Brano di lettura:
###

Biografia di Caterina Guzzanti raccontata da lei stessa

La felicità nel dramma: “Finalmente interpreto la mamma di una figlia malata”. Bene. “Sono contenta quando mi prendono sul serio”. Di nuovo bene. “Non è semplice”.
Pausa pranzo sul set.
Caterina Guzzanti si siede su uno scalino, è in attesa del cestino, sopra la testa il Raccordo Anulare di Roma, dentro la testa le strade intraprese per conquistare il giusto spazio da attrice; “metri quadrati” costruiti passo dopo passo, dal 1997 in poi, quando ha esordito in tv al Pippo Chennedy Show (“grazie ai miei fratelli”) e proseguito con film, piccolo schermo, imitazioni e Boris, la serie delle serie, un laboratorio di battute, personaggi, tormentoni e saggezza tornato in questi giorni per la quarta stagione a quindici anni dal debutto.
Rispetto al passato, secondo Max Bruno, la differenza è che siete molto più impegnati.
Allora quasi nessuno era consapevole di cosa stava accadendo, di cosa sarebbe diventato Boris: alcuni di noi, quelli con maggiore esperienza, a un certo punto dissero: è una bomba. Avevano ragione.
E lei?

###

Obiettivo dell'esercizio:
Scrivi il seguito dell'intervista a Caterina Guzzanti, ripartendo subito dopo le parole «E lei?».

Dati forniti:
###

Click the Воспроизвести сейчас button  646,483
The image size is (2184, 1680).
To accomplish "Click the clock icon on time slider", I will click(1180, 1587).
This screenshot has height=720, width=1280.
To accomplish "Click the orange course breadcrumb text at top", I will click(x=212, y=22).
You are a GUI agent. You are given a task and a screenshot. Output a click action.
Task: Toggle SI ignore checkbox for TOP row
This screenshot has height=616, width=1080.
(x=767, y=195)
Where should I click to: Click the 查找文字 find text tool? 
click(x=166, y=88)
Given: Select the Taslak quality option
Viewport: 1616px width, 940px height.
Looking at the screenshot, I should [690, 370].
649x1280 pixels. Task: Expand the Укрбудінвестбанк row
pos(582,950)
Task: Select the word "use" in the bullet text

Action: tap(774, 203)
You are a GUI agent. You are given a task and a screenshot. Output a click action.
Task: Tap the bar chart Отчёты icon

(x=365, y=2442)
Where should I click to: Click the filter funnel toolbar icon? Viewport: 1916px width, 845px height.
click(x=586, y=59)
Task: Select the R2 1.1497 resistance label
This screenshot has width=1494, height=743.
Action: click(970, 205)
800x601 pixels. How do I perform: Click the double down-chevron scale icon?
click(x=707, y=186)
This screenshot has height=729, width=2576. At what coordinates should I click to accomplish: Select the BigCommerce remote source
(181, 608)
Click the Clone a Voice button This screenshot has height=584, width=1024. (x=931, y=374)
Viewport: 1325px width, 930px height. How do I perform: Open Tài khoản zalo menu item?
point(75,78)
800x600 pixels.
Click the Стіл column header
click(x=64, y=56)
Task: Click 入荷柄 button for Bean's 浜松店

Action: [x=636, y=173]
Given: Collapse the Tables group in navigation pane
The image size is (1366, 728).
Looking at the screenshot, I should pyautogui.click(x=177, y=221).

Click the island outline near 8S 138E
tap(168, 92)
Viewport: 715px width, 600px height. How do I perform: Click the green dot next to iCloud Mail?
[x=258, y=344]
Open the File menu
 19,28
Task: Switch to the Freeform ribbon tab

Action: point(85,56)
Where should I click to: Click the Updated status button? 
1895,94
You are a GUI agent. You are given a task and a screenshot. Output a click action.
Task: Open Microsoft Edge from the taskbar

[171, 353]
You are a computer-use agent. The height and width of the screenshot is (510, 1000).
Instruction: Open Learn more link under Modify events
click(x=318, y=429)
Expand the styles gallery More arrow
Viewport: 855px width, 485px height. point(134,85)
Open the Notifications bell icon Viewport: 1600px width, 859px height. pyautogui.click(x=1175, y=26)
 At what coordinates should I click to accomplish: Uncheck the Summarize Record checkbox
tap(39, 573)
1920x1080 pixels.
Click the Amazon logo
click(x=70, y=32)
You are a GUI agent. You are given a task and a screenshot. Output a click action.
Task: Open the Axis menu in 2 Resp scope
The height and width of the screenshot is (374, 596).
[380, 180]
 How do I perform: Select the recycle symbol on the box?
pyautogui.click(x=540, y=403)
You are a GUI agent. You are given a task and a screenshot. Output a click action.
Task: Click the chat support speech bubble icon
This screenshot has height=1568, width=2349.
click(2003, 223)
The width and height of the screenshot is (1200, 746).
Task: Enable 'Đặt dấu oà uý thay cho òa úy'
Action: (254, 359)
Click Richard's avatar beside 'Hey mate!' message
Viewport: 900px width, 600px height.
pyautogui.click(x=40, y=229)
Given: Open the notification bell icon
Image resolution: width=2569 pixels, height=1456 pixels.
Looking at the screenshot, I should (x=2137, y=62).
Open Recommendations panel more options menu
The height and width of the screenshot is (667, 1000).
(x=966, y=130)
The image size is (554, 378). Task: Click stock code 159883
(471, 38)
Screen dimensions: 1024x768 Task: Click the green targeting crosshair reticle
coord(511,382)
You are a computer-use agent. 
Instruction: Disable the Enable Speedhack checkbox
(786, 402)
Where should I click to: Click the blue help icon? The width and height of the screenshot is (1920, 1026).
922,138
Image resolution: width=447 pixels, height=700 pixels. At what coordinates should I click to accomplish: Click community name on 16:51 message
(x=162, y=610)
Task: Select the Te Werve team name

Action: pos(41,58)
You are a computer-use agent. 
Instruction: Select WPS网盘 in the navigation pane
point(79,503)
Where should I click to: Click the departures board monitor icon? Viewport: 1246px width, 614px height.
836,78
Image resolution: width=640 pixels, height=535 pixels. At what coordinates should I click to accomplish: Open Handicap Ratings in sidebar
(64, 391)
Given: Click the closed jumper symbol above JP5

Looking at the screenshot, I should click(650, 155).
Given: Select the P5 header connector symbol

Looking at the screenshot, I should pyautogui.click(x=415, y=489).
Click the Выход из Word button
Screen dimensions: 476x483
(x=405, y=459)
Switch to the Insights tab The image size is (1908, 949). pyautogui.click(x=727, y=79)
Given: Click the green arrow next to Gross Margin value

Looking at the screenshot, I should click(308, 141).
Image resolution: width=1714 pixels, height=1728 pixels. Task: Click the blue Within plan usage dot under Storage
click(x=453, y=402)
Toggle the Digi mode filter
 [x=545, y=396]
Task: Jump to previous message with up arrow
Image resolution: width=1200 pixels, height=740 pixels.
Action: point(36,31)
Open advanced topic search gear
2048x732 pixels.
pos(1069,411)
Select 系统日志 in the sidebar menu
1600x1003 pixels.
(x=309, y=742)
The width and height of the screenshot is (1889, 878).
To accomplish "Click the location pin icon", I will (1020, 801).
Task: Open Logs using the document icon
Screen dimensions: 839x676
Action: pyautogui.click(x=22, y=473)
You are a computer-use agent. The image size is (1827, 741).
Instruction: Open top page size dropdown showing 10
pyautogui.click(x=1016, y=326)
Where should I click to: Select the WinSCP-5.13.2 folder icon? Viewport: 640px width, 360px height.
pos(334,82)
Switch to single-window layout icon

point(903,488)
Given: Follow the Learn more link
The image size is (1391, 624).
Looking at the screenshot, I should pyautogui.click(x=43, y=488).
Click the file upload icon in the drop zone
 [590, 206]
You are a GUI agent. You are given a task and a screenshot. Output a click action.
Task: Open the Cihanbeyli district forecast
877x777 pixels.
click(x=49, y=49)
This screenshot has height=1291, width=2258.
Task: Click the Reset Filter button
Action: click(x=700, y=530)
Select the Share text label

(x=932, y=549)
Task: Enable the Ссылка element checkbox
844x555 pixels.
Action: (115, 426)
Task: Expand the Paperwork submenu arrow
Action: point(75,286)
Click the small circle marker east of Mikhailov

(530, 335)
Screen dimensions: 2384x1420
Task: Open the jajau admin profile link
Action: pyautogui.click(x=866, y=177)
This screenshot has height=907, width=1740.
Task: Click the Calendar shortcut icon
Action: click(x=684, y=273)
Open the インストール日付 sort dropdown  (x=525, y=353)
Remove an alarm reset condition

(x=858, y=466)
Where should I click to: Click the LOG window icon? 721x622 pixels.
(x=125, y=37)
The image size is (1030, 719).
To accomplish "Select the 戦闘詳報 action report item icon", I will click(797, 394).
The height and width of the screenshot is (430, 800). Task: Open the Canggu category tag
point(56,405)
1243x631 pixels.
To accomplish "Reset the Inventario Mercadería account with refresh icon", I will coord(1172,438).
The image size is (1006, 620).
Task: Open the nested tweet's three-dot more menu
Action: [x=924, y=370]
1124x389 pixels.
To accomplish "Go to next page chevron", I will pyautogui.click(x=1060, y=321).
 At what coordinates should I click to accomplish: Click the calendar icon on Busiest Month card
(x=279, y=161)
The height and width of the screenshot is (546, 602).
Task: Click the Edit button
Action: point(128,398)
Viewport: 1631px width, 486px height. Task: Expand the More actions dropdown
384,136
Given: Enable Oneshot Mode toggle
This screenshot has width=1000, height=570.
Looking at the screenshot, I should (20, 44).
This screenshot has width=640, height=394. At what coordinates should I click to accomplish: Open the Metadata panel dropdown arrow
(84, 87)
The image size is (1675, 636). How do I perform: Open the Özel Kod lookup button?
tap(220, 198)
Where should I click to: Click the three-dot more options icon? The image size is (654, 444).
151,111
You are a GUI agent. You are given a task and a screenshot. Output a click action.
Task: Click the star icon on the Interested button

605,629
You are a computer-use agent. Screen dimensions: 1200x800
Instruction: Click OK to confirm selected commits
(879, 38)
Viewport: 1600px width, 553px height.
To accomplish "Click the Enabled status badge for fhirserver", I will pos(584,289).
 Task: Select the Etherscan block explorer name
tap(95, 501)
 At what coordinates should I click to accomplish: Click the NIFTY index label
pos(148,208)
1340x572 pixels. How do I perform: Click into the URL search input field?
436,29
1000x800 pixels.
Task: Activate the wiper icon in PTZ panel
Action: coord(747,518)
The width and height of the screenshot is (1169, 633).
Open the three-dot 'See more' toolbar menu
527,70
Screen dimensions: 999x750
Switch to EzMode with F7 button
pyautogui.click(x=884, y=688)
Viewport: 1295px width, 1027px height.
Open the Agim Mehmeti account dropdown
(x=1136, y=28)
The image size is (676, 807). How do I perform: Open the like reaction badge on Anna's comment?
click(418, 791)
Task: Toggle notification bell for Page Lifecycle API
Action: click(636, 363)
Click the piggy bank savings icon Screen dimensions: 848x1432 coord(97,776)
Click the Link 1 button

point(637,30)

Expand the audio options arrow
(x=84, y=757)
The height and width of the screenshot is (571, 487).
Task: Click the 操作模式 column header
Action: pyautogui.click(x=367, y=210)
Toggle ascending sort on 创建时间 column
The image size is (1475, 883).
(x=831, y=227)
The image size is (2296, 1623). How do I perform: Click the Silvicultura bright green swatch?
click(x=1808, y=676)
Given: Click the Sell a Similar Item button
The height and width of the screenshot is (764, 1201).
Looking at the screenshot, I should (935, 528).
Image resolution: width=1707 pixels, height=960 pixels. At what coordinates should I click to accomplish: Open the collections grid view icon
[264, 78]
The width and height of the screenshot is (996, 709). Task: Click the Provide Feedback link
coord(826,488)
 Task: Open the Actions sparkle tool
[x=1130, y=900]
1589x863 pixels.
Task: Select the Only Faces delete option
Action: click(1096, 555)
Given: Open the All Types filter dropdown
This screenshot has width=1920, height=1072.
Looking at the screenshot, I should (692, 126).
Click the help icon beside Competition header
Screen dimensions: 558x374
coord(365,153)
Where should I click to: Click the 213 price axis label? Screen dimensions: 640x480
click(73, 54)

###

Il risultato:
Ero persa, disorientata dalla routine della serie, dagli obblighi e dagli orari forsennati: a un certo punto mi sentivo quasi sotto sequestro.
Addirittura.
Non ci mandavano via prima di aver finito di girare, anche le condizioni di pura quotidianità erano differenti da oggi; (cambia tono, sorride) era tutto più arrangiato, giravamo in alcuni studi vicini all’aeroporto di Ciampino, con gli aerei al decollo o all’atterraggio che mandavano ai matti il fonico.
E poi?
Guardavo, assorbivo, decifravo il mio ruolo rispetto a quel tipo di vita; era veramente faticoso: durante le pause ci chiudevamo in stanzini dove potevamo riposare accartocciati su noi stessi, con la testa storta e la cervicale a farsi benedire.
Quindi?
Ogni tanto rimpiangevo di aver messo da parte il “piano A” rispetto al futuro.
Qual era?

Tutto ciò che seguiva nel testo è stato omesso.